We’ve been celebrating the Chelsea Flower Show this week and it’s been incredibly encouraging to see how much focus, as you might imagine, is being placed on sustainability. In particular, we’ve seen the creation of the COP26 Garden to herald the upcoming meeting between major nations.
According to the designers of this garden, Marie-Louise and Balston Agius, its creation acknowledges the forthcoming 26th UN climate change conference being hosted by the UK in Glasgow in October, whilst the design itself seeks to highlight the important role that gardens and green spaces can play in the protection of the planet and people’s well-being.
It also seeks to demonstrate the ways in which we can all mitigate the effects of climate change by becoming more “environmentally aware” and eschewing “negative garden practices, such as paved-over gardens, lack of pollinating plants and chemical use”, in favour of green front gardens, diverse planting including drought-tolerant gardens, wild-life meadows, and green initiatives which avoid the use of chemicals.
COP26 High Level Climate Action Champion Nigel Topping said: “2020 is the year for us all to become climate champions and the start of a decade in which we reduce emissions by at least 50 per cent. This will require each one of us pushing our actions to the limit, then taking another step.”
Most of us would agree that these are noble aspirations that we should all endeavour to achieve through our own garden practices. However, unless you were made aware of the designers’ intentions beforehand, their endeavours to illustrate four main themes of Decline, Adaptation, Mitigation and Balance within various areas of the garden may have been lost on the casual observer meandering through the garden.
It’s a rare privilege for ordinary members (even RHS members) of the public to be allowed to walk through a designer’s garden at the Chelsea Flower Show, as in the case of the COP26 garden.

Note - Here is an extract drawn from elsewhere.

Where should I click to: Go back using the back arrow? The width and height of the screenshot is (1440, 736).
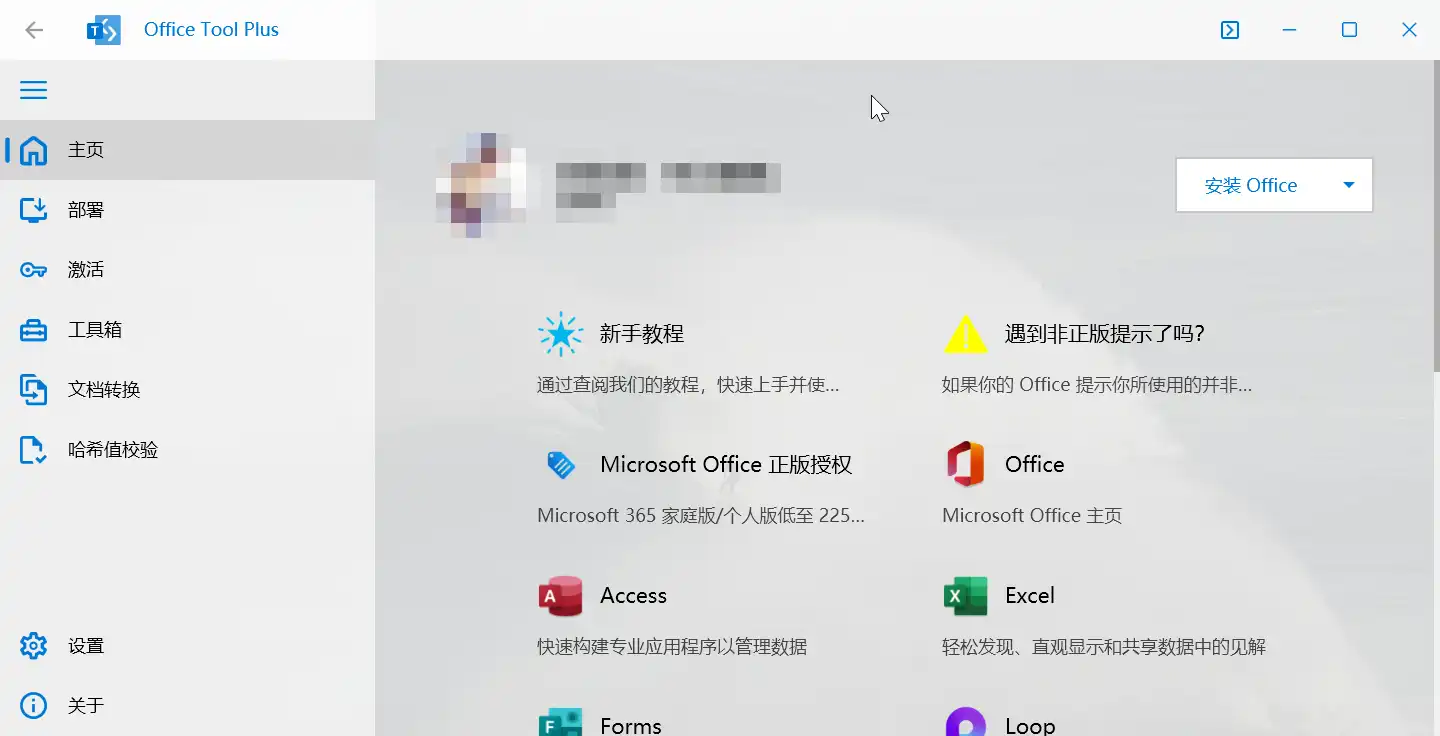tap(34, 30)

But the opportunity to linger is limited as people are required to keep moving, and whilst they can enjoy the beauty of many areas of the garden, its intended overall philosophy, for many visitors, may have been difficult to decipher.
That said, the structural design of the garden and the planting combinations are without doubt both creative and inspirational, and the wildlife and vegetable gardens provide clear, simple messages about sustainability that we can all appreciate.